■ **EXTRACT TO READ**:
Further, the Hodes Declaration submitted by the Government, as well as the accompanying Vaughn index, identify the type of information claimed exempt pursuant to Exemption 1 as information pertaining to foreign governments and foreign relations. Id., ¶ 17. Specifically, the redacted material on Document No. 100 identifies a foreign government component that expects its cooperative endeavors with the FBI to remain classified. Vaughn Index at 41. The redacted material on Document No. 106 identifies two foreign government components that also expect their relationships with the FBI to remain classified. Id. at 44. Nine deletions to Document No. 185 protect the identities of components of five foreign governments expecting their cooperation with the FBI to remain undisclosed. Id. at 117. Finally, Document No. 190 contains three redactions intended to protect the identity of components of two foreign governments whose relations with the FBI also depend on continuing anonymity. Id.

The Vaughn index provides the precise location of these redactions on the relevant pages of documents 100, 106, 185 and 190, and a review of the redactions in the context of the documents indicates that the such redactions are consistent with the Government's assertions. Moreover, "substantial deference" must be given to Vaughn affidavits in the context of national security. Diamond v. FBI, 707 F.2d 75, 79 (2d Cir. 1983).

■ **TASK GOAL**:
In the passage on the FBI redactions, copy everything from "The Vaughn index" down to "(2d Cir. 1983).", renaming "national security" as "state security".

■ **PROVIDED INFORMATION**:
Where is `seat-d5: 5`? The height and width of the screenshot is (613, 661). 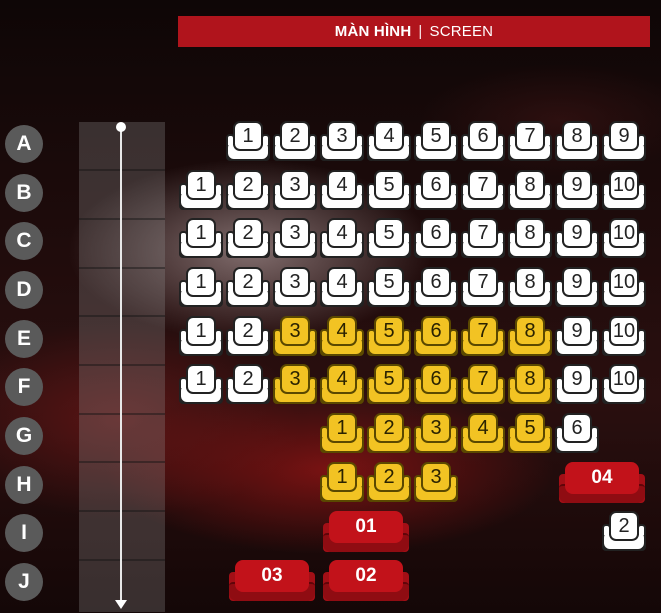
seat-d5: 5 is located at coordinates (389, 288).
---
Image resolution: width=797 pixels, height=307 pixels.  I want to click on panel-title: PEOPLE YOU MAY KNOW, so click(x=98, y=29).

■ **YOUR RESPONSE**:
The Vaughn index provides the precise location of these redactions on the relevant pages of documents 100, 106, 185 and 190, and a review of the redactions in the context of the documents indicates that the such redactions are consistent with the Government's assertions. Moreover, "substantial deference" must be given to Vaughn affidavits in the context of state security. Diamond v. FBI, 707 F.2d 75, 79 (2d Cir. 1983).